第55話 シャケの事情

文字数 1,580文字


 むうっ。竜兵士。コイツが出るってことは、街が魔王軍に襲撃されてるってことだ。

「やっぱり、あの謎の大男が魔王軍の手先なんだ」
「街の人たちが危ないですね」

 話しながら、蘭さんはスパンとムチをふるう。竜兵士ABは倒れた。盗賊とミニゴーレム(量産型)は、僕とミニコがやっつける。正直、チョロい。

「盗賊も出ますね。盗賊団も魔王軍の仲間なのかな」
「でも、野生の盗賊って言ってるけど」

 すると、馬車のなかからアジが顔を出した。

「おれたち、もともと盗賊団なんかじゃありません。みんな、おどされて、しかたなくしてるんです」

 走ってると敵とエンカウントしちゃうんで、僕らは休みなく戦いながら、アジの話を聞くはめになった。最近、こういうの多いな。

「おれたちはエレキテルの外にあるスラム街の住人です。みんな、工場の下請けなどして、まずしく暮らしていました。それでも、なんとか毎日やっていけてたんだけど、去年ごろ、スラムのなかで変な病気が流行ったんです」

「病気?」と、たずねたのは穂村先生。こういう話は興味あるのか。

「とくに小さな子どもや力の弱い女の人がバタバタ倒れて、胸が苦しくなって……それで、王都のえらいお医者さんだって男と、あのゴードンが来て、みんなを助けてやるから薬代を払えって。
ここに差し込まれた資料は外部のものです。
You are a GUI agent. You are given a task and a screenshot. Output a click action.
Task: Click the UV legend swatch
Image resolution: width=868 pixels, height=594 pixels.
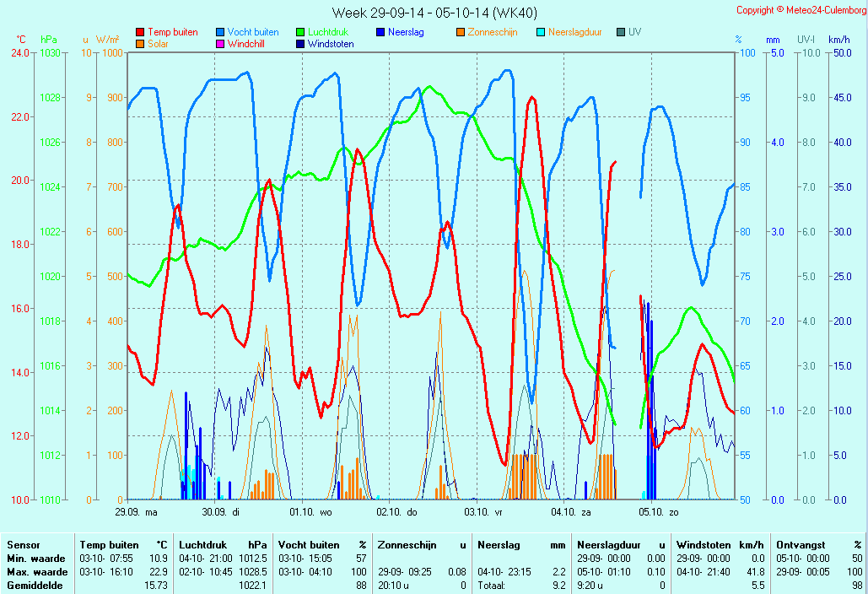[x=621, y=32]
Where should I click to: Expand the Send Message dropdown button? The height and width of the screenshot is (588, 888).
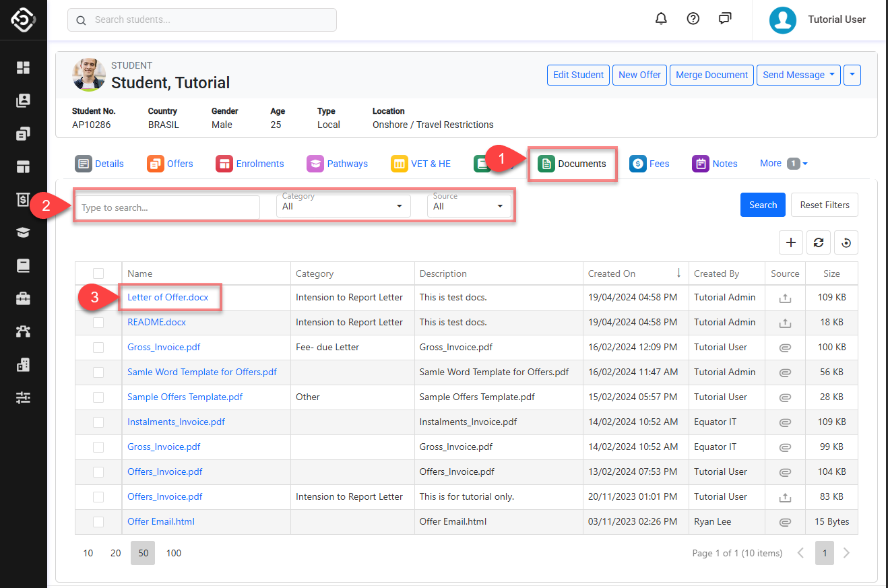point(798,75)
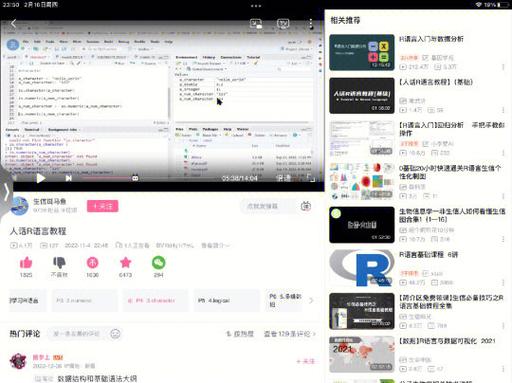Viewport: 512px width, 383px height.
Task: Expand the episode list with right chevron
Action: coord(311,300)
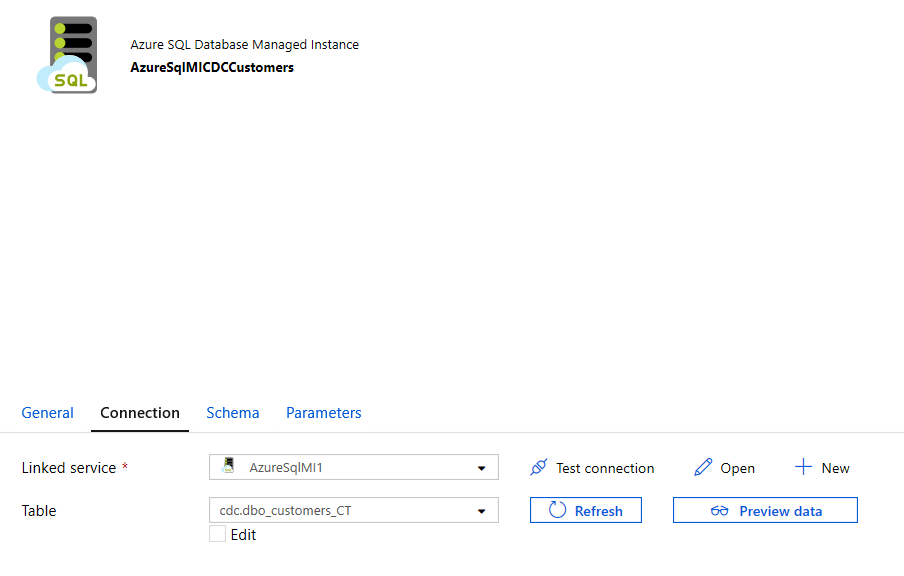Image resolution: width=904 pixels, height=576 pixels.
Task: Switch to the Schema tab
Action: 232,412
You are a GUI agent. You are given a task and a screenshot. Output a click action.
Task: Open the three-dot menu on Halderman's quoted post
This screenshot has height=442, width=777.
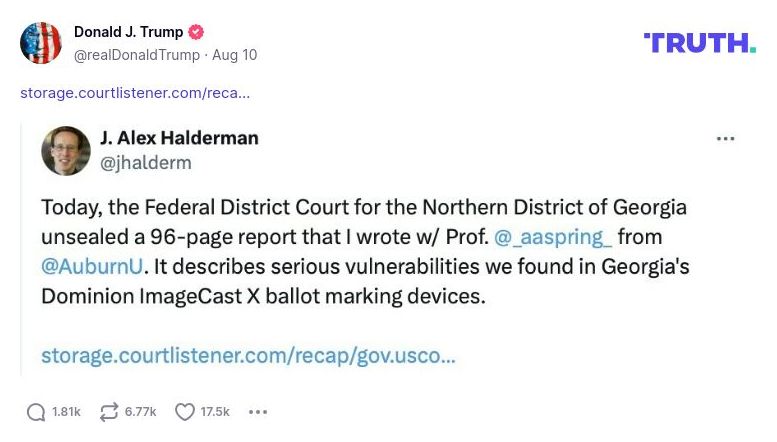click(x=726, y=139)
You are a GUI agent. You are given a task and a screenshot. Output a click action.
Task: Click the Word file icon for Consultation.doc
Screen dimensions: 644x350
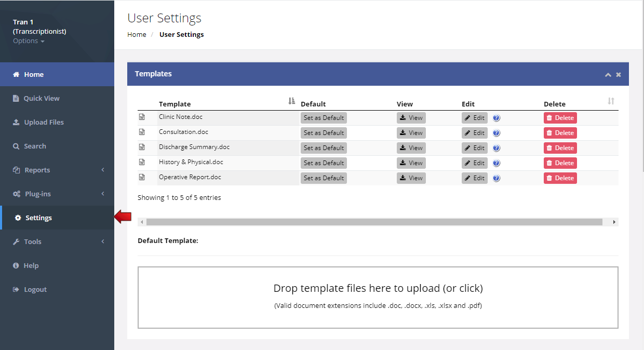(142, 132)
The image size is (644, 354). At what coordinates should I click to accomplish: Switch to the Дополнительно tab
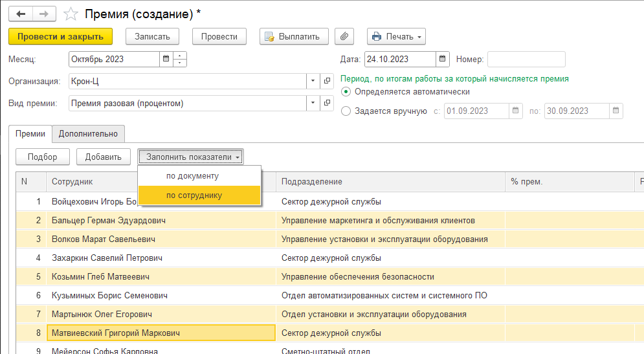88,133
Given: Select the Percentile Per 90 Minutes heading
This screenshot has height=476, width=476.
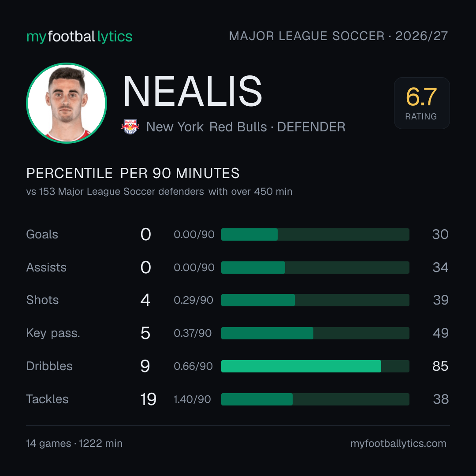Looking at the screenshot, I should [x=133, y=173].
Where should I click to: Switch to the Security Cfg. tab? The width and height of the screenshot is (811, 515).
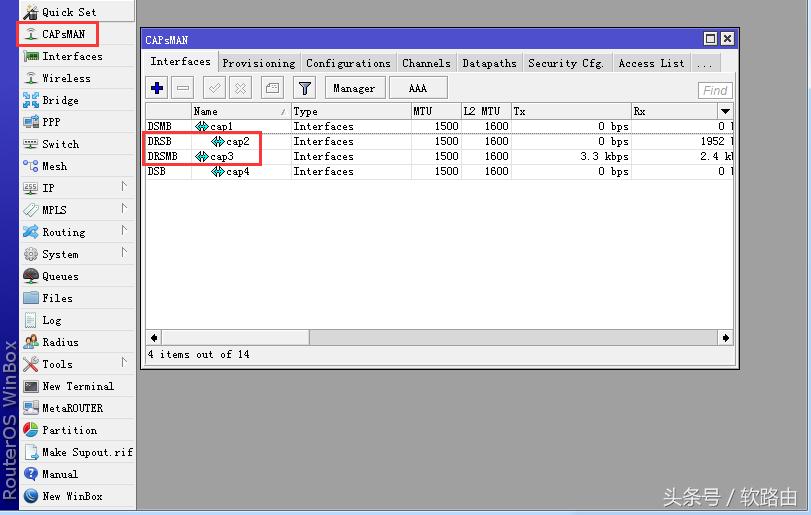click(566, 63)
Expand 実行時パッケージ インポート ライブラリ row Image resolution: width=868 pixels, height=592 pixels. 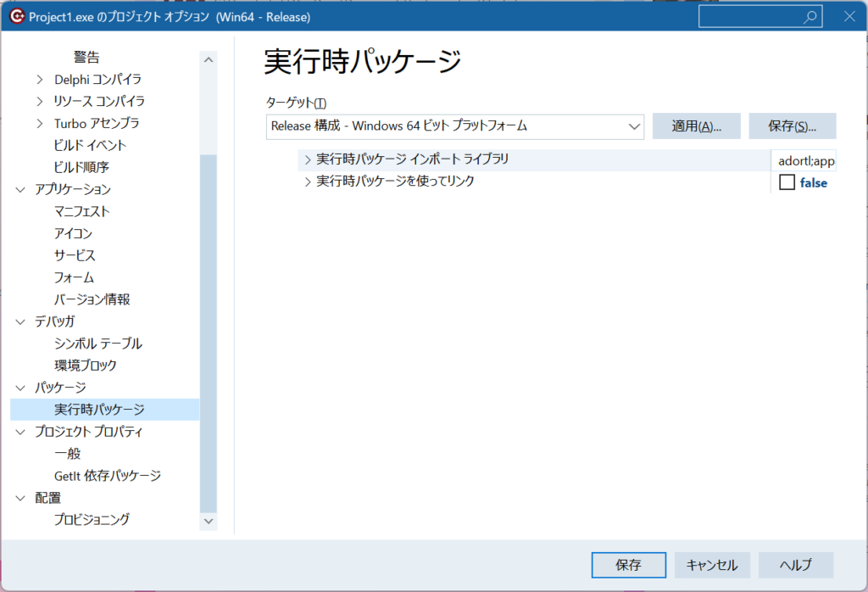click(x=308, y=159)

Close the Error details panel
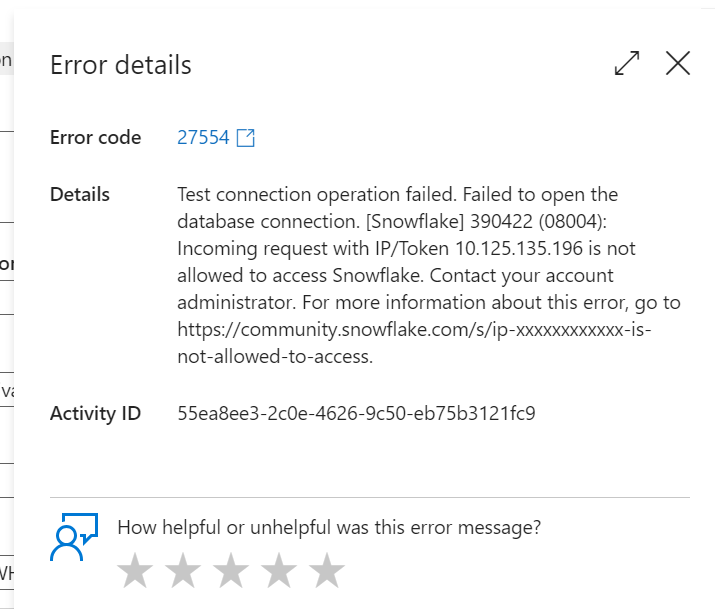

でも、その薬を飲んでも治るのは、ほんの数日なんです。数日おきに新しい薬が必要で。一回ぶんがすごく高いんだ。お医者さんは最初、優しくて、あと払いでいいからって、どんどん薬をくれたんだけど、あるとき急に、これまでのツケを払えって……」

 詐欺(さぎ)の匂いがプンプンするなぁ。
 僕は聞いてみた。

「薬代って、いくら?」
「一粒百万」
「ひゃ、百万っ?」

 なんじゃそりゃ。
 現実世界でも、たった一粒で百万もする薬なんかないよ? それを飲めばどんな病気もたちどころに治って、不老になるなんて薬でも製造されるようになれば話は別だろうけどさ。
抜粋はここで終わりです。